Under California law, all formally organized businesses must periodically provide a report that informs the state about a company and any significant changes thereto. It includes information regarding the registered agent for the company, principal officers, and incumbent directors, along with other organizational details. All California entities are required to submit an initial report–called a Statement of Information–within ninety (90) calendar days of filing the original formation documents with the Secretary of State’s office.
When to File a Statement of Information
After that first Statement, all for-profit corporations must submit a Statement of Information or Statement of No Change every year; nonprofit corporations and limited liability companies are required to submit a Statement of Information or Statement of No Change every two years.
A Statement of Information is the appropriate filing for a corporation whenever:
(1) there is a change in the business address,
(2) new officers are elected,
(3) directors are added to or removed from the board
(4) changes the name of its registered agent for service of process, or
(5) changes the type of business in which the corporation is engaged.
If none of those events have occurred since a corporation’s last-filed Statement, the company may file a Statement of No Change.
A limited liability company or “LLC” is required to file a Statement of Information whenever any of the following changes:
(1) the name of the company,
(2) the name or address of the agent for service of process,
(3) the street address of the company’s principal executive office,
(4) the name and complete business or residence address of any member, manager, or officer,
(5) the principal business activity of the company. Otherwise, the business is eligible to submit the Statement of No Change instead.
Failure to California File Statement of Information
If a business fails to file the updated Statement of Information or files it late, the Secretary of State will notify the business of the delinquency. The Franchise Tax Board (FTB) will then assess the penalties that vary depending on the entity type. If the Statement of Information is not filed within 150 days after the original deadline, the Secretary of State may suspend the business.

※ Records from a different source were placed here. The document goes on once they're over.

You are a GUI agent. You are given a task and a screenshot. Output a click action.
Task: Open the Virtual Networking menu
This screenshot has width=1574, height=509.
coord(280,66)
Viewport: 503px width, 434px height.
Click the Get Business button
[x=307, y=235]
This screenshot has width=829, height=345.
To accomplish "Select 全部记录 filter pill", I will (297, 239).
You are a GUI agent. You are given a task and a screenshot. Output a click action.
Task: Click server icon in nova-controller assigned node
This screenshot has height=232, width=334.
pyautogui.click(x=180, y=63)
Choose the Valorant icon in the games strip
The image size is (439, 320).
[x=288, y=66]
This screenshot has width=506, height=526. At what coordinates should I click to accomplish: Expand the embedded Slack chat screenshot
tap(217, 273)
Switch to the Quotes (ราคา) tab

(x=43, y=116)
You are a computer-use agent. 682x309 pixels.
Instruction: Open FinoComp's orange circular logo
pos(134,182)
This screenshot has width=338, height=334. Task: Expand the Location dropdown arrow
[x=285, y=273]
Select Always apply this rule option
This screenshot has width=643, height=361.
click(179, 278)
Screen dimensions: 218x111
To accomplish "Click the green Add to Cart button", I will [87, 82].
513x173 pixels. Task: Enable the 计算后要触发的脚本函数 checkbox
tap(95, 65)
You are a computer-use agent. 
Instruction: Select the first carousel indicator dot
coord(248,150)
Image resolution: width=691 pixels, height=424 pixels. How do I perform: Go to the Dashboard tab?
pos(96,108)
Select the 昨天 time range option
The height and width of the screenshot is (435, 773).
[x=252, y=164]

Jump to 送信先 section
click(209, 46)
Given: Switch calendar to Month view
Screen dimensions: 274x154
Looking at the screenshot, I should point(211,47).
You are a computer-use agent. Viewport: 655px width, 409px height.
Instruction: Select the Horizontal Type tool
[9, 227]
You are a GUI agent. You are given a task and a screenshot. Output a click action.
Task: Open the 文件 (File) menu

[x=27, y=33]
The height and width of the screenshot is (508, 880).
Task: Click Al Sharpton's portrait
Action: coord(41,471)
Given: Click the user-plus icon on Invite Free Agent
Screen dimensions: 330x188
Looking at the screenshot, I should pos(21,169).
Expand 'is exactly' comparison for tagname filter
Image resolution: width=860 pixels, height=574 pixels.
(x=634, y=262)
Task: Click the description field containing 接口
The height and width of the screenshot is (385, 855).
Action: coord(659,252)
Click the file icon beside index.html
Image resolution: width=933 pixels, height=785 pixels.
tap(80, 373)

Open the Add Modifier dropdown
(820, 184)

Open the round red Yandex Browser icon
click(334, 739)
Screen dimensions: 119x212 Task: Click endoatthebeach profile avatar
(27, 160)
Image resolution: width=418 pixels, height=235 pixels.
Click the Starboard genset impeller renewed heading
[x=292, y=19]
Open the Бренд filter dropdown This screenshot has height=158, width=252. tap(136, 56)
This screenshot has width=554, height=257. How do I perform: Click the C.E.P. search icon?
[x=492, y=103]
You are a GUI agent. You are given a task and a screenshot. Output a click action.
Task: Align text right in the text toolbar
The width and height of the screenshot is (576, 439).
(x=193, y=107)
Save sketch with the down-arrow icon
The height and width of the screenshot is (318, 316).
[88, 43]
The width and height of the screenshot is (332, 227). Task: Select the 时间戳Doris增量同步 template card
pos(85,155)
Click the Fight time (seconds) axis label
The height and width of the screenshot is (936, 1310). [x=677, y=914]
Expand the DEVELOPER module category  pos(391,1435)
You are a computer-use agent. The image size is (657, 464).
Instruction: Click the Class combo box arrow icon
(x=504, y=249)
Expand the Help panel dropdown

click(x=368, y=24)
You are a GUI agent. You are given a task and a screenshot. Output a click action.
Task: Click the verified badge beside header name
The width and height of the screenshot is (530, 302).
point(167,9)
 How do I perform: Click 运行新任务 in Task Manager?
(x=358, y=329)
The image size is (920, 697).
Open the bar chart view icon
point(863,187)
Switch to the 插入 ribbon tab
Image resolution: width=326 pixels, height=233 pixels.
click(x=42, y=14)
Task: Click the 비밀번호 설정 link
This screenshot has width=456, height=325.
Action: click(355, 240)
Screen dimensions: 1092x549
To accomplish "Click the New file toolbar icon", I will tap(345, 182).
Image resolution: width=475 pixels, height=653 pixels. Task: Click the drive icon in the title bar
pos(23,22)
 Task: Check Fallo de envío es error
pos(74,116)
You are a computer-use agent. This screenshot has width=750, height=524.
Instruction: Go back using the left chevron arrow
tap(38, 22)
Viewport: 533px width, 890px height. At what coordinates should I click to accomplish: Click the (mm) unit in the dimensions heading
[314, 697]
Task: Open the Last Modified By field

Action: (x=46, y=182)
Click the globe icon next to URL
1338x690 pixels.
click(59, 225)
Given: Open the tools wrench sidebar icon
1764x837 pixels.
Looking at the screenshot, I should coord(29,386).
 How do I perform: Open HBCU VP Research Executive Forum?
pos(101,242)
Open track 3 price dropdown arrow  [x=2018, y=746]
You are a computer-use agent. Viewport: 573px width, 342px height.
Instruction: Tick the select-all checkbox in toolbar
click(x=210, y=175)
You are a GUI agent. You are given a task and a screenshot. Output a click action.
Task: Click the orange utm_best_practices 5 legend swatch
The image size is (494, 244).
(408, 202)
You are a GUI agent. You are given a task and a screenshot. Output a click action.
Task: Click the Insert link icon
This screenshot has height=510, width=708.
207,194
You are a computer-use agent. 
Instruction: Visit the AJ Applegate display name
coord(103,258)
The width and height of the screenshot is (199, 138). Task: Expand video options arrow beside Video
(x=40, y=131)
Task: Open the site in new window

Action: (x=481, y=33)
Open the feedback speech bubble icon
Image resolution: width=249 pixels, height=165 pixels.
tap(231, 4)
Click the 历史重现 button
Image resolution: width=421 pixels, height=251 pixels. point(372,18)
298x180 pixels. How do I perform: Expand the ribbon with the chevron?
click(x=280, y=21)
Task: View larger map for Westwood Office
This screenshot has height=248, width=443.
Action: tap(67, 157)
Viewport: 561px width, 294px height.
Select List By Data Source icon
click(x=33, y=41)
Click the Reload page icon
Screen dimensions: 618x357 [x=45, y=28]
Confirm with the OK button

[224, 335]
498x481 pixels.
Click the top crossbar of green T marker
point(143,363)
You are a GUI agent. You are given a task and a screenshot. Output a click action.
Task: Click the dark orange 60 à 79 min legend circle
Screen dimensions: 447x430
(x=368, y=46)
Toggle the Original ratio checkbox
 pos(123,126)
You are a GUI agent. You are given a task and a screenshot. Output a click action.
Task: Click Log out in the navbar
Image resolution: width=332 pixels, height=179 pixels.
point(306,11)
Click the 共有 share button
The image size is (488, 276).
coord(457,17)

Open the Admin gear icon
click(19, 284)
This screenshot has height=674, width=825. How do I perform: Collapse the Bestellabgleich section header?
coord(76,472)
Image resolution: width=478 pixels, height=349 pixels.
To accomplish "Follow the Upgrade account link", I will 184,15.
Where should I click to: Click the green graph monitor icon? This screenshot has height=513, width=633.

Formalities and deadlines in connection with corporation or LLC maintenance are critical to maintain company status and receive the benefits of corporate protection and governance. Consultation with an experienced startup and business attorney in Los Angeles is highly recommended with forming a company and formalizing cofounder relationships, if applicable. How to and when to file the Statement of Information is one of many legal considerations in company formation and formalities, among others such as contracts with third parties, investor financing, intellectual property protection, and other legal affairs.